Example that happened to me 2 nights ago. Had the ATPro out swinging, got an iffy signal jumping between about 67 up to about 78. Thought for sure it was canslaw since I find a ton of it up there but also found some other goodies. Was more focused on cleaning the area up hoping by removing the trash I could get to other stuff that may be masked. 1899 IH next to a rusty nail at about 4 inches. I probably swung over that at least 20 times in the past and didn't dig it. Glad I did this time, you just never know until it comes out of the ground. Also had what I would of sworn was a .22 casing turn into a half dime awhile back. When in doubt, just dig it.
 
I would warm up at the tot-lot before heading out. They can be picked over but I always find a couple of coins.

Hope that helps.

This is EXACTLY what I do to this day! :laughing: When I can, I start out in a familiar totter to get my ears all limbered up and mental processes settled down and in sync...10-15 minutes in a totter is all it takes for a guy to get his mind 'Calibrated' to the days conditions and how to adjust to them before getting serious!...It really is a good idea and way to roll...fire up in a totter, all systems go, have a smoke, take a squirt,...Yeah, OK, now lets go find some good stuff!:laughing:...
 
Absolutely totally and completely correct! This is “a ways into the hobby” type stuff where you aren’t going after obvious 2 way hits anymore....you’re trying to make sites that have been hunted hard by others to produce,and you do that by progressing in the hobby. It is an absolute FACT that once signals start getting out of “obvious range” that they can indeed hit from one direction nicely and not make a sound at 90 degrees. More often than not it is the coin sitting at a weird angle OR you get an indication of a lower conductor or iron at the 90 degree sweep because it’s partially masked.

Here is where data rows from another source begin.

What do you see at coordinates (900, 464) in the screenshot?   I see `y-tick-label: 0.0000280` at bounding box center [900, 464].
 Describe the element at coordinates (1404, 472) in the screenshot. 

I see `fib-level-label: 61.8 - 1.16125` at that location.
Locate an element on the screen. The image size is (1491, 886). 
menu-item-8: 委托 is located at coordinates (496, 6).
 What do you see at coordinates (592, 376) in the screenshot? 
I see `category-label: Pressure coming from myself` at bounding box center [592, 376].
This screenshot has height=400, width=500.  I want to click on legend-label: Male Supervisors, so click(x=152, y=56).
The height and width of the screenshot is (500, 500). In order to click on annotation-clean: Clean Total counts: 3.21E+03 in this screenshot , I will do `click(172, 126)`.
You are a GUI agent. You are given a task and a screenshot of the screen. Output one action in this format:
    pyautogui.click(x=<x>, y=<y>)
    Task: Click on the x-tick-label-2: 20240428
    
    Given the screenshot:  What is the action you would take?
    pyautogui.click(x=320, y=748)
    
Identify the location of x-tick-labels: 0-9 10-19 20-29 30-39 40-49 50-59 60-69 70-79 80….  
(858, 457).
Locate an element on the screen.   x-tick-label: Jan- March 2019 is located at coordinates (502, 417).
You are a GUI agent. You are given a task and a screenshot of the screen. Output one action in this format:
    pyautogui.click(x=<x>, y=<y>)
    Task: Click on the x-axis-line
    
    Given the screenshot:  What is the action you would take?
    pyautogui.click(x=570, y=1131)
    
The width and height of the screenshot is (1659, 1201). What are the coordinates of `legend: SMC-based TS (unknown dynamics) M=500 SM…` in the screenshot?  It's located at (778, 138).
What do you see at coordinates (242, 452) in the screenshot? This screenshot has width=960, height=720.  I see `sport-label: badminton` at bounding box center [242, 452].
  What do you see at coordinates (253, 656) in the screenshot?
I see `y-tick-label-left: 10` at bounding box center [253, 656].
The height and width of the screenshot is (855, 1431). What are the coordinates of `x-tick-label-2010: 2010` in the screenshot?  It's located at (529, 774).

I have gotten very deep coin signals at no more than 20 degrees(out of 360 total,10 one side,10 at 180!) and they indeed turned out to be coins. Not ALL of them,but enough to really wake me up. How did I know? LOOKING at the numeric indication on the CTX,and this is why,if you don’t want to take a chance on everything,that this machine shines.
This response is not to discount anyone else’s experience or criticize advice...quite the opposite. If you KNOW that these things can happen,you are more apt to go try it on some really “one way” signals for yourself. Biggest factors are...it HAS to repeat(even at that one angle) a great deal of the time,and the signal CANNOT APPEAR TO BE MOVING AROUND! Look at that one blade of grass,that one flower...your potential coin signal CANNOT deviate from that one spot.
Excellent Groper...

Funny stuff right there! This is dead on perfect info for
hunters that want to take that next step in the hobby.

Kevin is dead on, the important part is the target/tone is
in the same exact spot on every sweep.

I have a local site I have been pounding for years and purposely
head there to find these signals. Most of the time wheats, but sometimes
silver pops out 😁. These are 8"+ coins.

Hope my local hunters dont see this. lol

HH DD
 
But just curious, if I have it set to coins discrimination, should I be hearing tones for iron or other trash? It's like the machine is making it tough to tell.

The ID is only accurate for coin-sized objects. Large rusty iron will vary in tone, numerical ID, or if you hear it. It may seem to be moving around. Also, the pinpoint will be way too wide. That is how you tell.

I had several Garrett Ace 250 detectors and they could not lock onto a dime beyond 4" in my moderately mineralized soil. Then I got the Garrett AT Pro and got a 7" deep dime within my first few hours that locked onto the dime ID & stayed there on repeated passes over it. Now so many are selling their AT PROs to get Minelab Equinox that I've seen AT PROs used as low as $299.